El arte quizás nazca de la angustia,
de pueblos despojados del trabajo,
eximidos de su propio fruto,
del disfraz de comida de los caldos,
pueblos que se están buscando,
a si mismos en espejos de barro.
Dónde no hay luz, ni carne, ni futuro
ni gas, ni agua, ni cenicero
queda explotar el último recurso
el latifundio arrinconado de tu cuerpo.
Allí nace sin piedad, o muere
lo que no fuimos
por qué no nos dejaron,
un jardín de flores de madera,
la pintura del rostro de tus hermanos,
un poema imprudente en la heladera
la canción para un país que te ha olvidado.

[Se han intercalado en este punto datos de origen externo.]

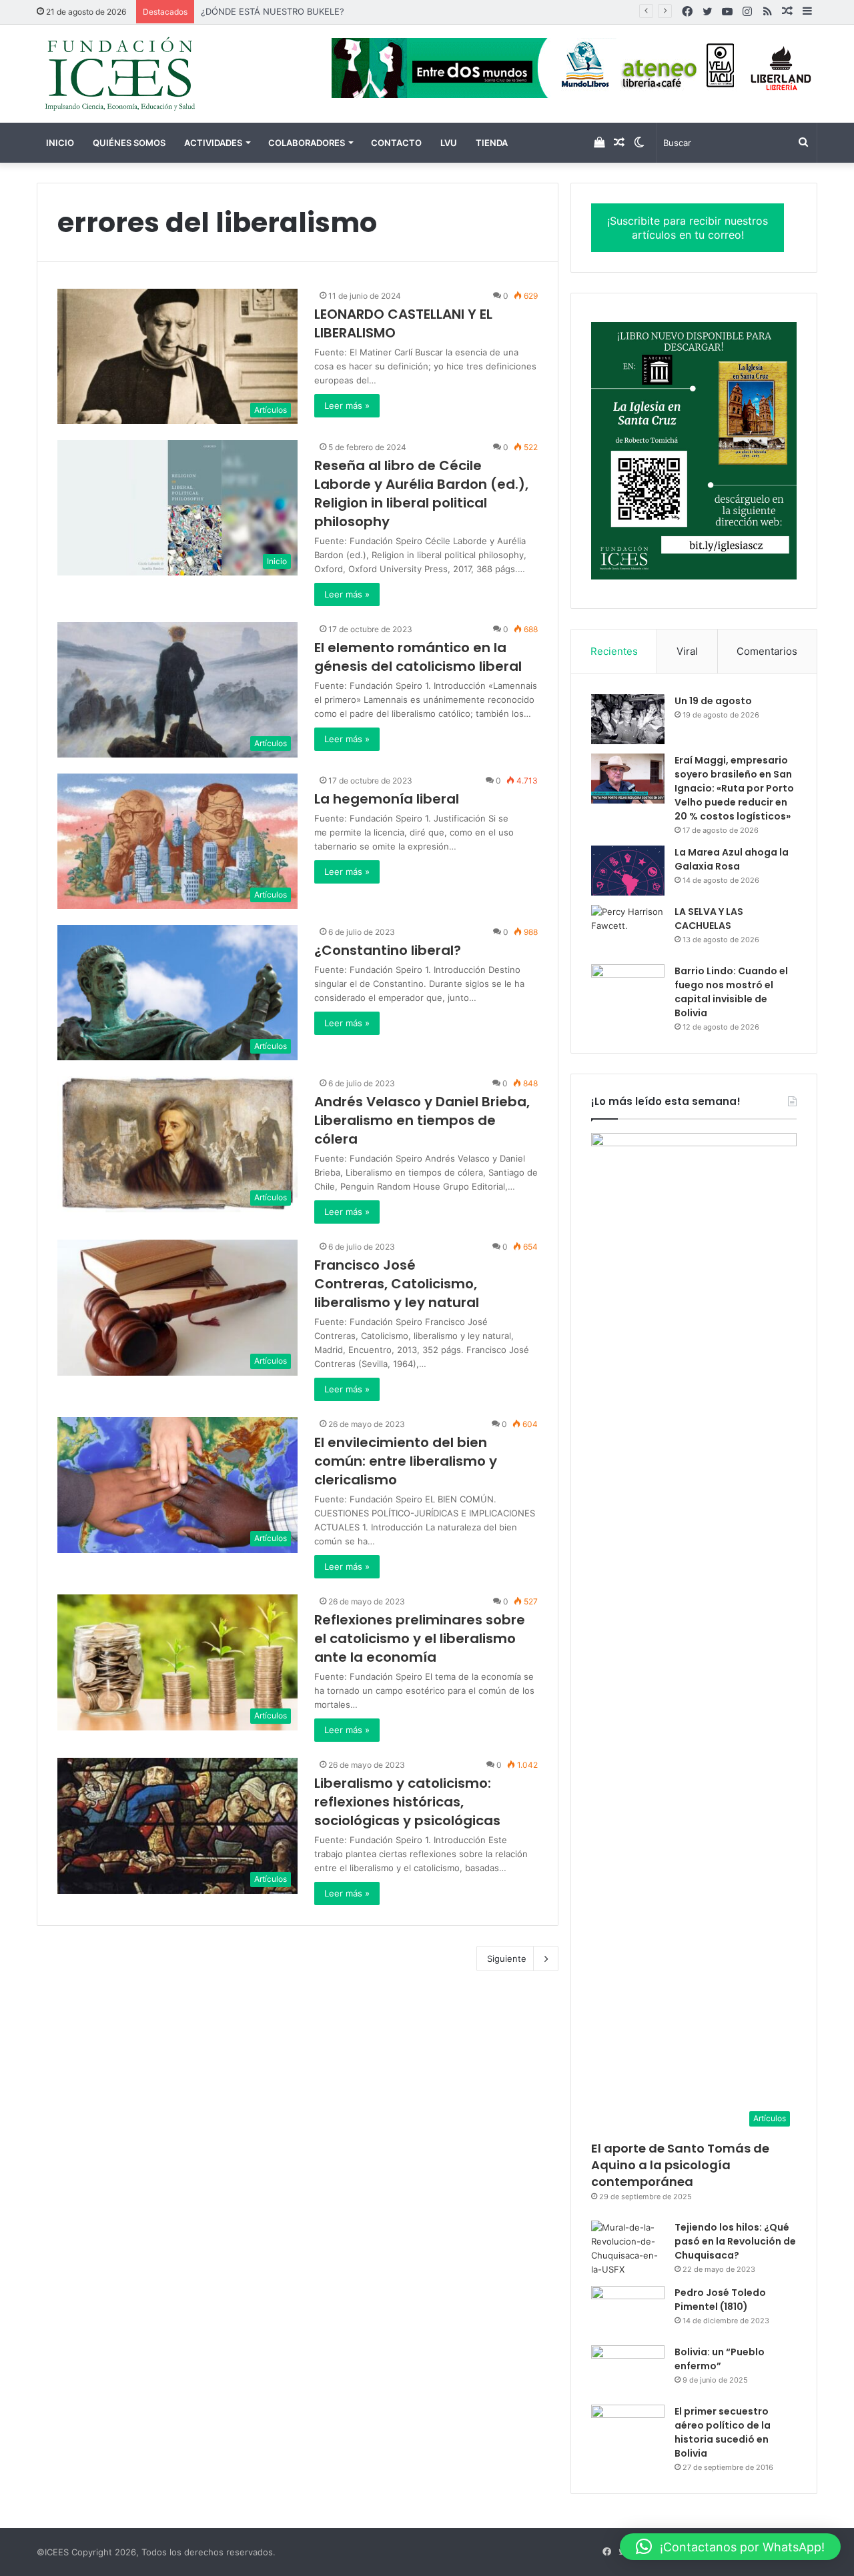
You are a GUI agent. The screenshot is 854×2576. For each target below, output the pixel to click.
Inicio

Y de ese espasmo involuntario,
aquel abrazo de la supervivencia,
un alzamiento en armas,
con las manos vacias,
o lo mismo, empuñando armas ajenas.
Alistados en prescindir de todo,
en el arte de escribir sin tener letras,
de llenar las ollas con escombros,
los caídos de góndolas repletas.
Ahí, en ese duro ingenio,
puede idearse con poco una receta.
La nueva teoría del derrame,
con gente desbordando por las calles,
y el fuego primitivo de la leña.
Así, como nacen algunos carnavales,
que terminan con gigantes en la quema.